• Instructions:
1. Answer these from the article on the Waterville family's fire:
(a) What caused the fire at the Whites' Spruce Street apartment?
(b) How long did the family stay in a hotel room right after the fire?
(c) About how much do the Whites receive each month in public aid benefits?
2. Reproduce everything in the article on the Waterville family's fire from "They didn't know" down to "Jeff White's cellphone.".

• Passage to read:
=-=-=

Michael G. Seamans/Morning Sentinel

Stabilizing those whose lives are torn apart by a fire, flood or other natural disaster, including victims of superstorm Sandy, would require a massive restructuring of the public aid system, according to Charles Colgan, a professor of public policy and management at the University of Southern Maine's Muskie School of Public Service.

One Waterville family living in poverty is still feeling the effects of a fire that left them temporarily homeless in August.

Even before the blaze consumed the Spruce Street apartment rented by newlyweds Jeff and Janet White, they were struggling.

Jeff White, 37, a carpenter by trade, can't work because of injuries stemming from a car accident 15 year ago when his back was broken. He's used to working with his hands, hunting and fishing. Now, he's often frustrated by the injury.

"This isn't me -- just sit around the house all day long," he said. "I tried to rake some leaves and I was on my back for three days. I go out and putter for a little bit during the day and when I get hurting I come back in."

Janet White, 32, has worked only briefly since she first got pregnant in eighth grade. She's spent most of her life raising children, who now range in age from 4 to 17. One son is receiving counseling for emotional and mental problems.

The Whites receive benefits totaling about $2,300 a month from an array of public aid programs, including Section 8 housing, Supplemental Nutrition Assistance Program, Temporary Assistance for Needy Families, and Supplemental Security Income for the disabled.

A recent report from the University of Maine found that nearly 15 percent of Mainers are living in poverty, defined as earning annually less than $21,200 for a family of four, or $10,400 for an individual.

After getting married on the Fourth of July, the Whites were making small steps to get ahead. Janet White had begun saving toward a driving course so that she could get her license. Jeff White had scheduled a surgery on his back so that he could go back to work, where he could make as much as $25 an hour.


They didn't know it, but the Whites were at an increased risk of having their home burn down, just by being poor.

Socioeconomic factors are the very best predictors of increased fire risk, according to an analysis published by the Federal Emergency Management Agency. The report says fires are two to three times as common in areas with high levels of poverty.

One reason is that poor families often live in older houses that are more susceptible to fire risks, such as faulty wiring.

A faulty wire is exactly what caused the fire that destroyed everything the White's own, with the exception of a few wall hangings and Jeff White's cellphone.

Immediately after the fire, the family spent two weeks in a hotel room. They focused on their immediate needs, such as clothing, the next meal and funding for the next night's stay.

At that point, the Whites were in the "crisis" stage, according to Colgan.

"You get a crisis like this and you have so little in the way of spare resources in terms of money and time, you have to tend to the most immediate things," he said.

The Whites are also typical in that, during this stage, they received a large amount of help from the community, with a combination of donations from individuals and charitable organizations paying for the hotel room.

=-=-=

(Stored items)
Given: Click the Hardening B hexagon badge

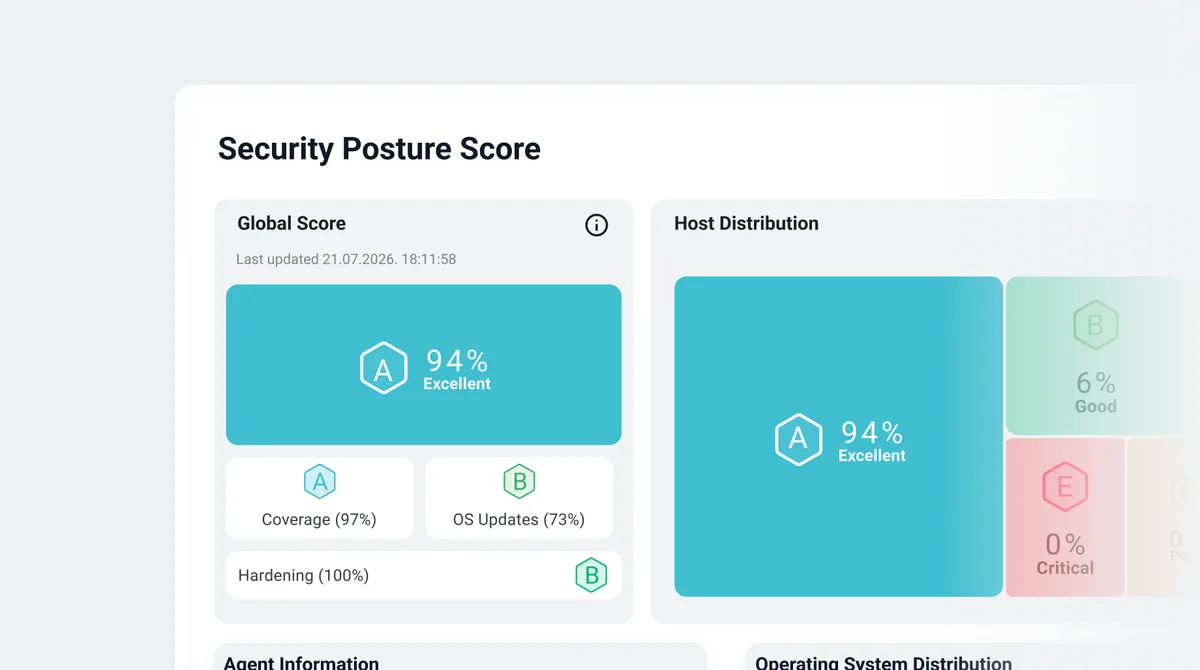Looking at the screenshot, I should [x=591, y=575].
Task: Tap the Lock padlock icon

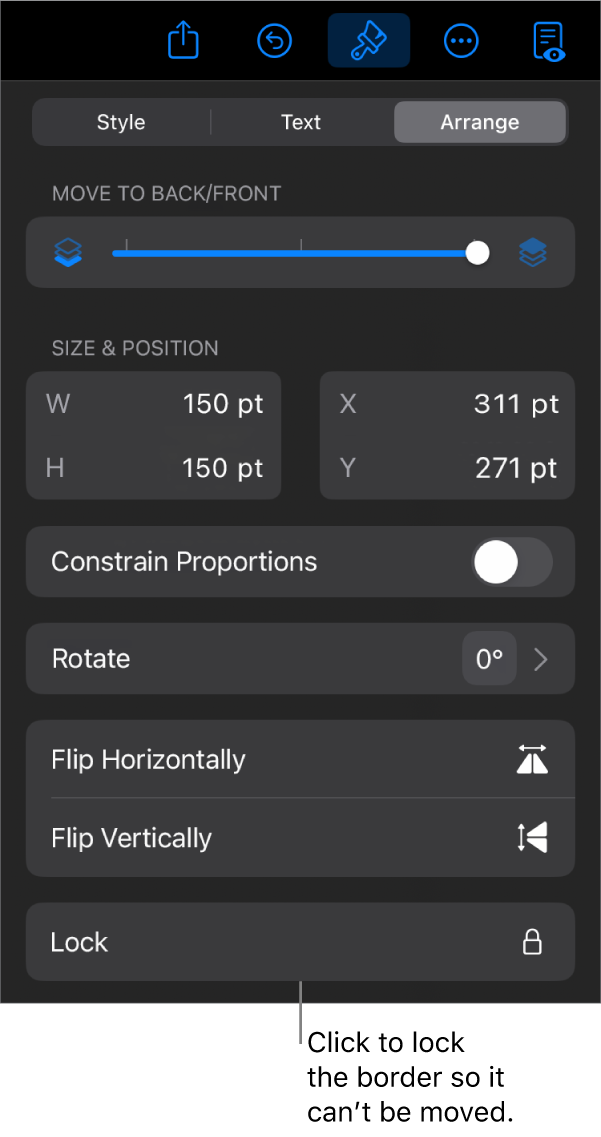Action: pos(532,941)
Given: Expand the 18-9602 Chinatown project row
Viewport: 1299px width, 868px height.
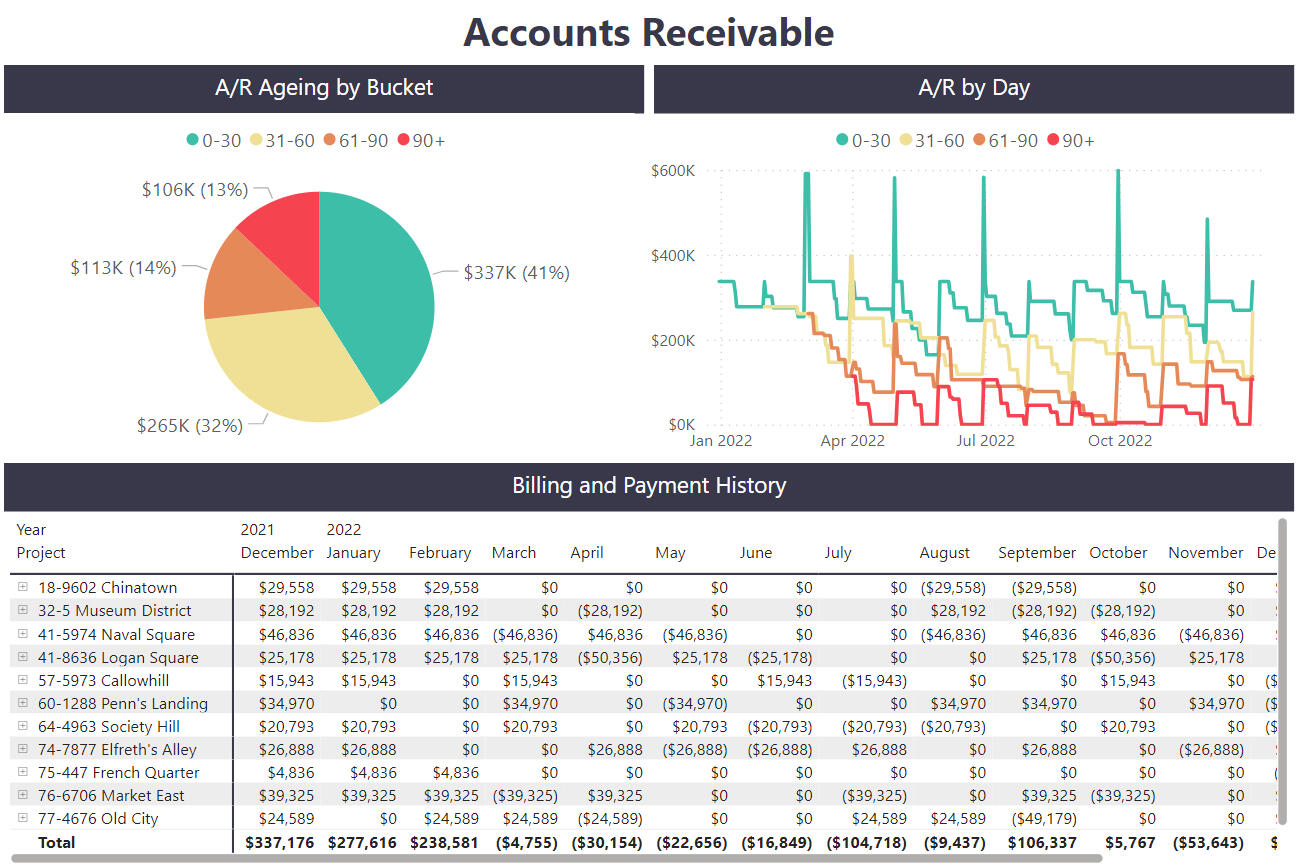Looking at the screenshot, I should click(23, 587).
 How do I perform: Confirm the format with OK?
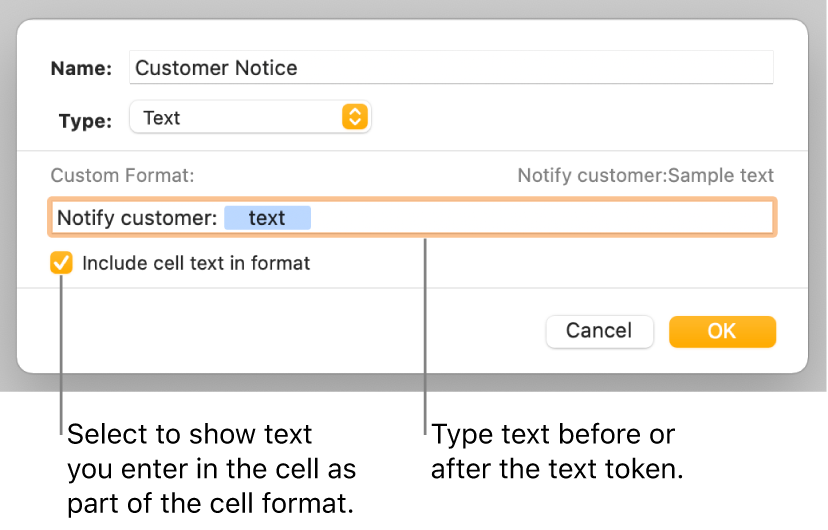721,331
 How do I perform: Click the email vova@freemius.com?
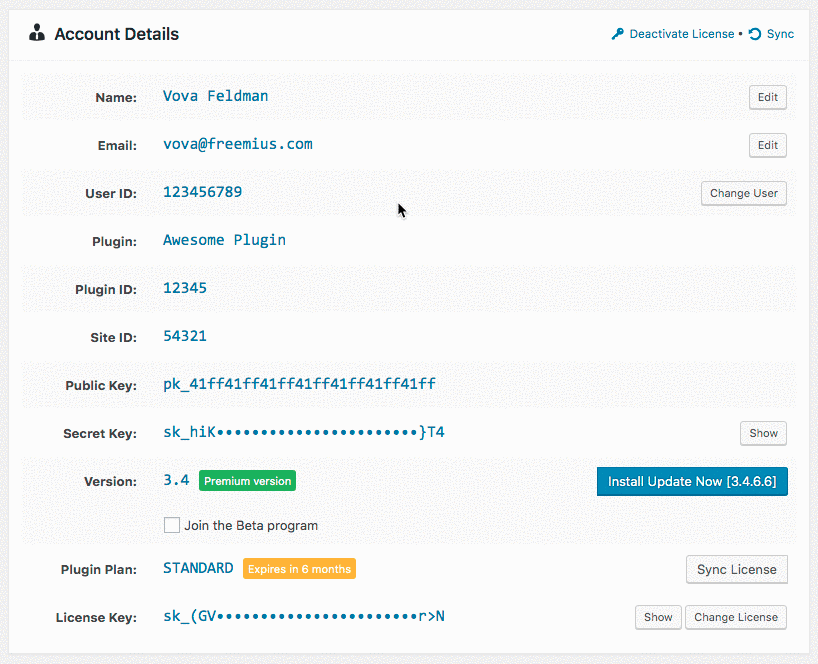[238, 144]
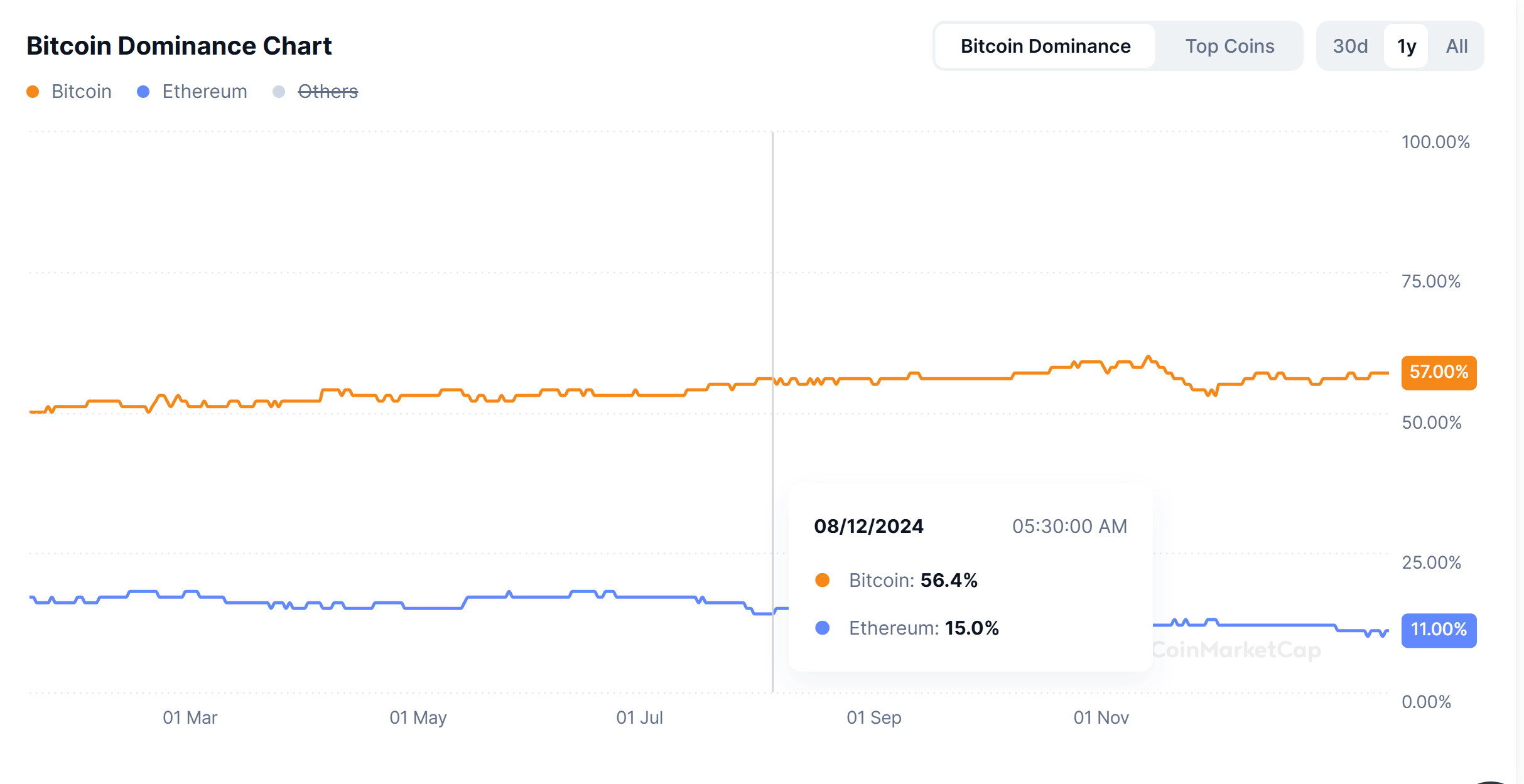Click the orange Bitcoin legend dot

tap(33, 92)
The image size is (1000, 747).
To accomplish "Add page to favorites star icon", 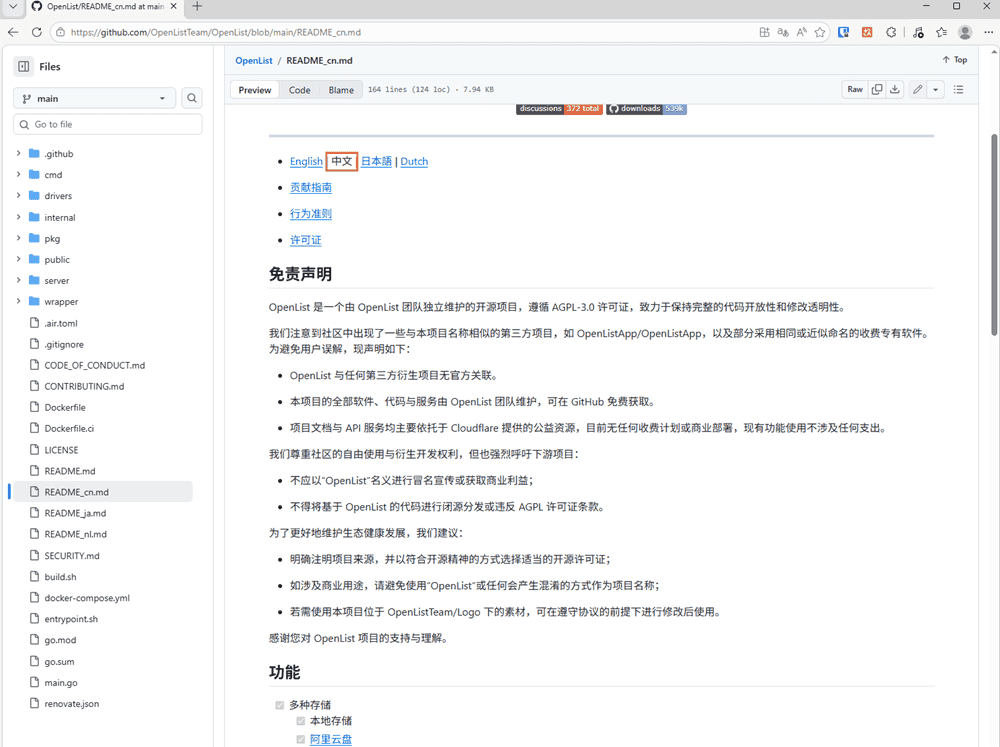I will (820, 32).
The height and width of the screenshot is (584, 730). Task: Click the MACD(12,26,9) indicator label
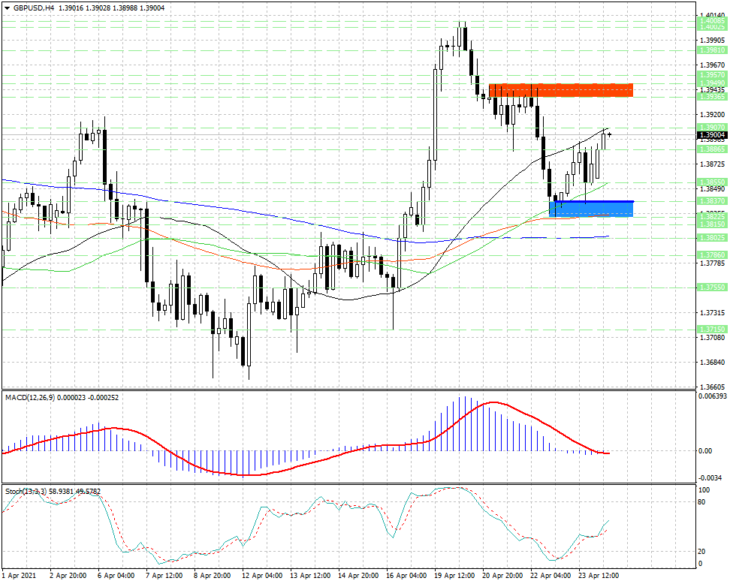(30, 397)
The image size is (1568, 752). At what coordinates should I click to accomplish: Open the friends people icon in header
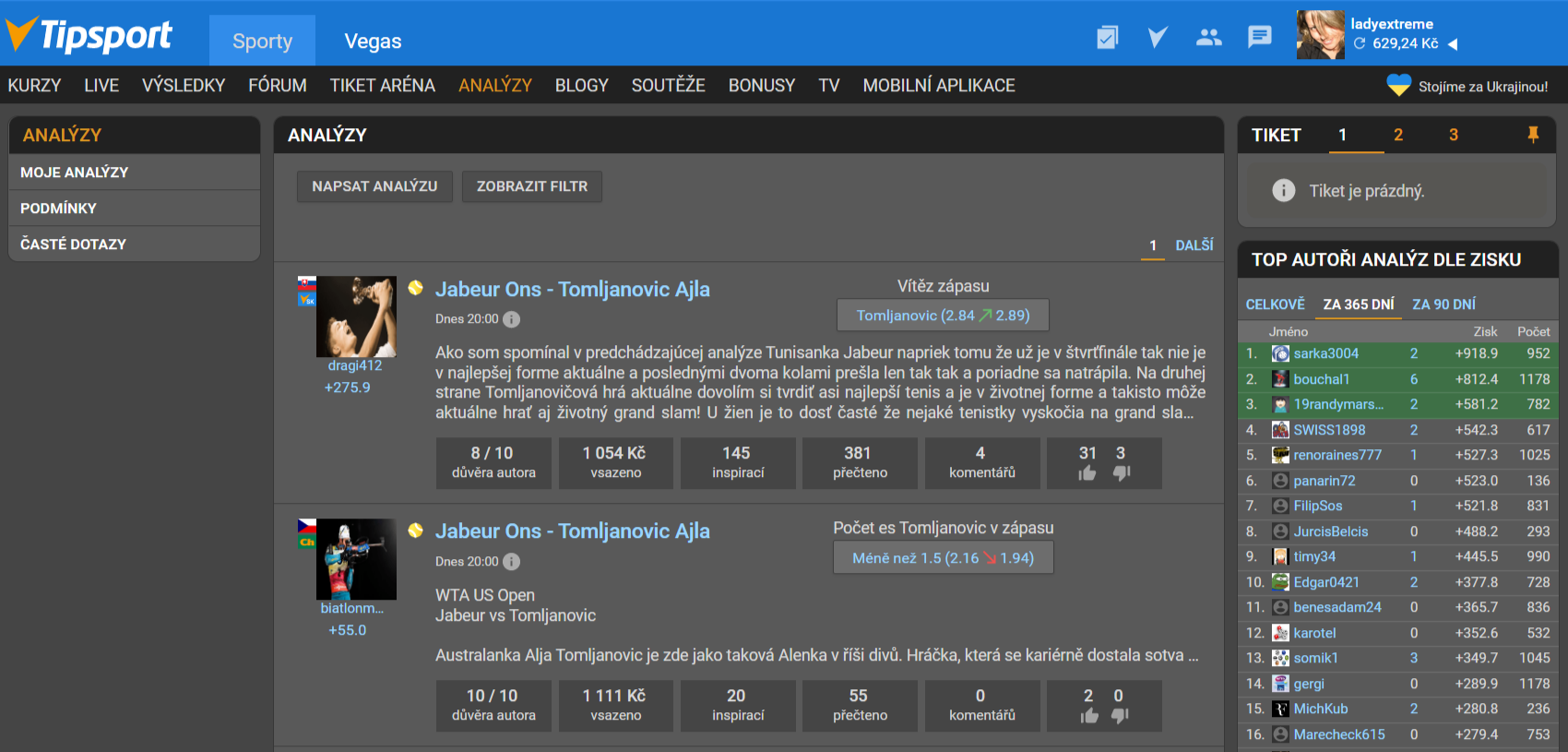tap(1208, 37)
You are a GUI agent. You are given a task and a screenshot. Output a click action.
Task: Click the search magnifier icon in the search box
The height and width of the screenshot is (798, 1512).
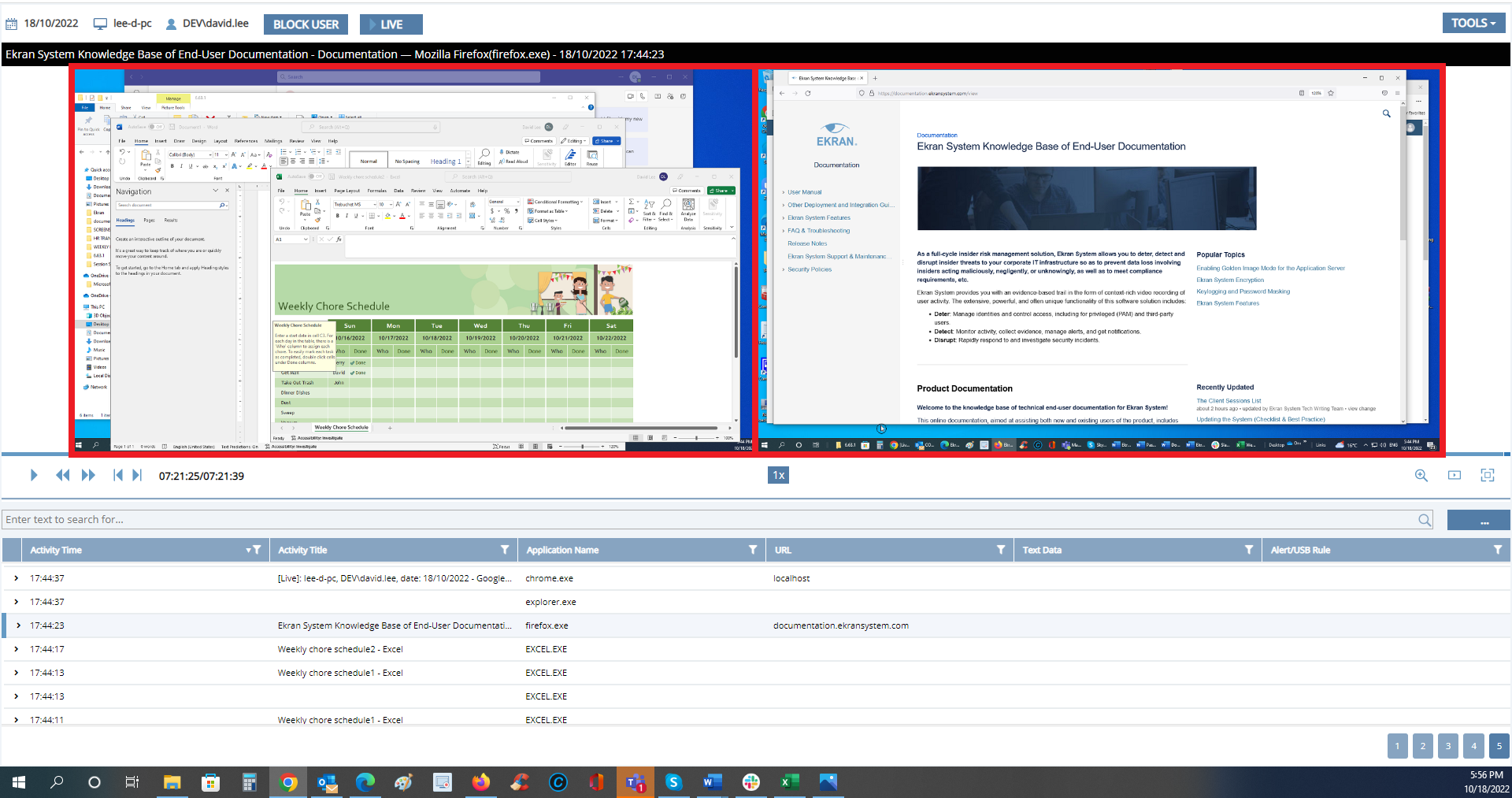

=-=-=

• Expected results:
1.
(a) A faulty wire.
(b) Two weeks.
(c) About $2,300.

2.
They didn't know it, but the Whites were at an increased risk of having their home burn down, just by being poor.

Socioeconomic factors are the very best predictors of increased fire risk, according to an analysis published by the Federal Emergency Management Agency. The report says fires are two to three times as common in areas with high levels of poverty.

One reason is that poor families often live in older houses that are more susceptible to fire risks, such as faulty wiring.

A faulty wire is exactly what caused the fire that destroyed everything the White's own, with the exception of a few wall hangings and Jeff White's cellphone.